Opposite ends of an optional sling (32) are attached to, and the sling (32) runs between, an arm support connection piece (28) and a leg support connection piece (30). The sling (32) allows for hands-free carrying of the aiming aid (10). The arm support connection piece (28) is attached to the arm support member second end (16 b) and the leg support connection piece (30) is attached to the leg support member second end (18 b). The support connection pieces (28 & 30) may be designed to break away from the ends of the sling (32), or from the arm support member (16) and the leg support member (18), when placed under stress, prior to the remainder of the aiming aid (10). This “break away” design helps to reduce the likelihood of injury to the user in the event of the aiming aid (10) hanging on a snag or other accident. It is anticipated that the support connection pieces (28 & 30) could include buttons, snaps, clips, or other devices designed for closure but allowing release as are familiar to those with ordinary skill in the art. Alternatively, the sling (32) can be designed with a limited tensile strength, or limited tensile strength at desired “break points,” to provide the same sort of safety mechanism. The arm support member (16) and the leg support member (18) curl outward at the carrying-strap support connection pieces (28 & 30), preventing the aiming aid (10) from snagging on the operator's clothing or body, and ensuring smooth movement during operation.

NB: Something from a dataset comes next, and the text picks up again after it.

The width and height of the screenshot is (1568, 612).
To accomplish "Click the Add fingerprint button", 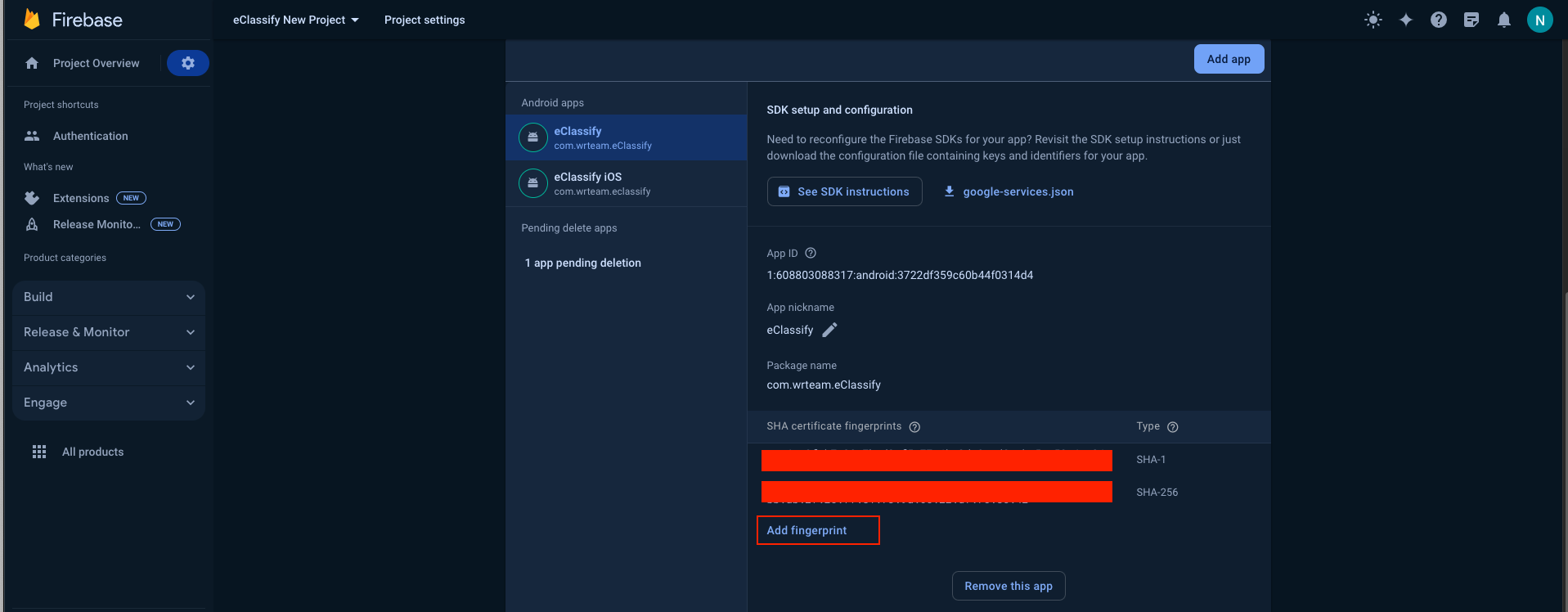I will pos(806,530).
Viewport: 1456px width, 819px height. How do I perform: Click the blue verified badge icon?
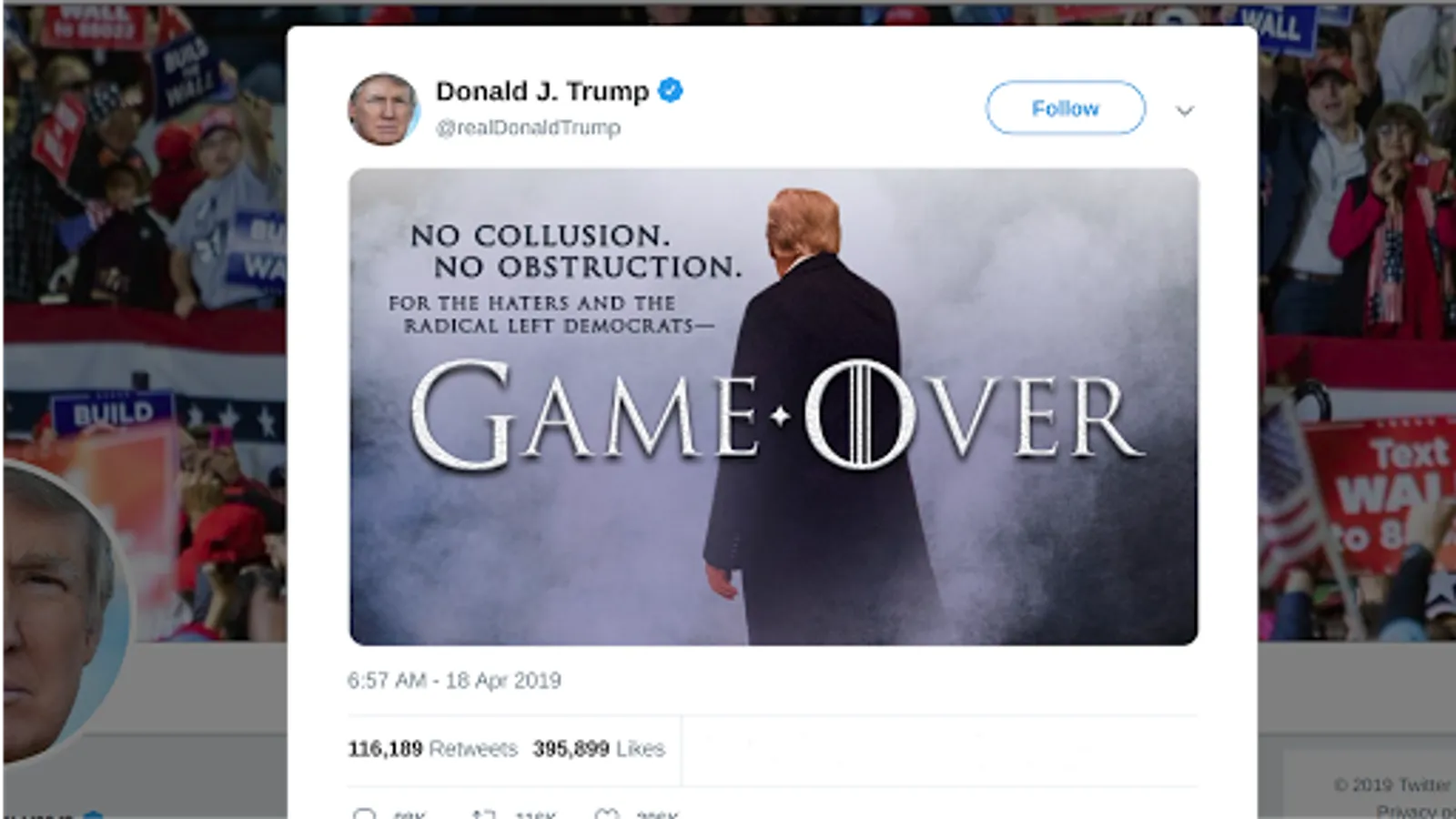coord(670,91)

In the preferred embodiment of the aiming aid (10), the arm support member (16) and the leg support member (18) are arcuate in order to engage the user's arm and leg respectively. It is further intended that the arm support member (16) and the leg support member (18) be able to adaptively fit a variety of users' body dimensions. For this reason; the arm support member (16) and the leg support member (18) are sized and shaped to fit a relatively large number of various sized users' arms and legs. Additionally, the arm support member (16) and the leg support member (18) may be constructed of a material that is pliable enough so as to allow the user to repetitively shape and reshape the arm support member (16) and/or the leg support member (18) in order to provide a custom fit for different users (or for the same user if a different fit becomes desirable), but that does not deform during normal use or transport.

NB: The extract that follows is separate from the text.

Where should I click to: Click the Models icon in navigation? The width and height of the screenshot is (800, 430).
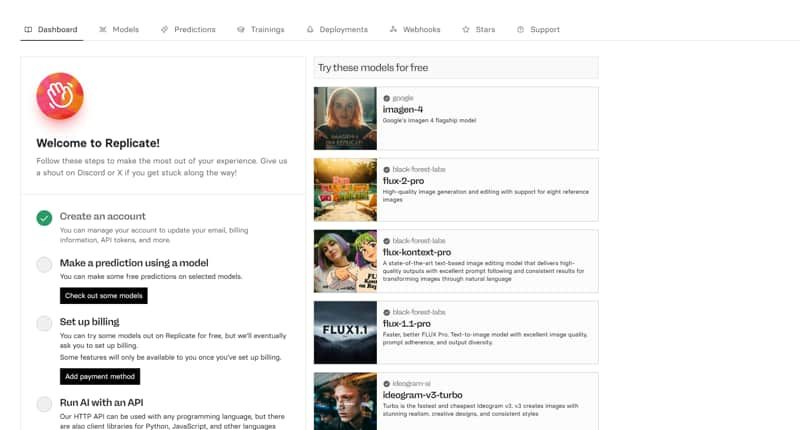coord(103,30)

It is anticipated that the arm support member (16) and the leg support member (18) will be constructed so as to provide an appropriate trade-off between weight distribution (which favors a wider surface area) and maneuverability (which favors a narrower surface area). To best accomplish this goal, it is anticipated that arm brace contact surface (16 c) and the thigh brace contact surface (18 c) will be in the range between 0.5 inches and 2.5 inches wide. Other widths are contemplated for different uses of the aiming aid (10), depending upon the maneuverability required by the application and the weight that the user's arm must support in such application.

In the preferred embodiment, the arm support member (16) is shaped in a symmetrical or asymmetrical “u-shape.” Often, the lateral or outside half of the arm support member (16), running from the point at which the first connector (20) is connected to the arm support member (16) to the arm support member second end (16 b), has a gradual convex curve to accommodate the shape of the user's outer arm and arm muscle typically existing on the outside of the arm. The medial or inside half of the arm support member (16), running from the point at which the first connector (20) is connected to the arm support member (16) to the arm support member first end (16 a), generally has a more acute and immediate curve, designed to fit the flatter, inside part of the user's arm. Additionally, the arm support member (16) of the aiming aid (10) fits to the user's arm, rather than to the specific weapon or device being supported, thus giving the aiming aid (10) universal application. The user therefore may employ the aiming aid (10) to support a camera, rifle, pistol, bow, nail guns, drills, or any other device or weapon supported by one arm. Even if only the user's arm is to be supported in order to help the user employ the supported hand, the aiming aid (10) can be effective.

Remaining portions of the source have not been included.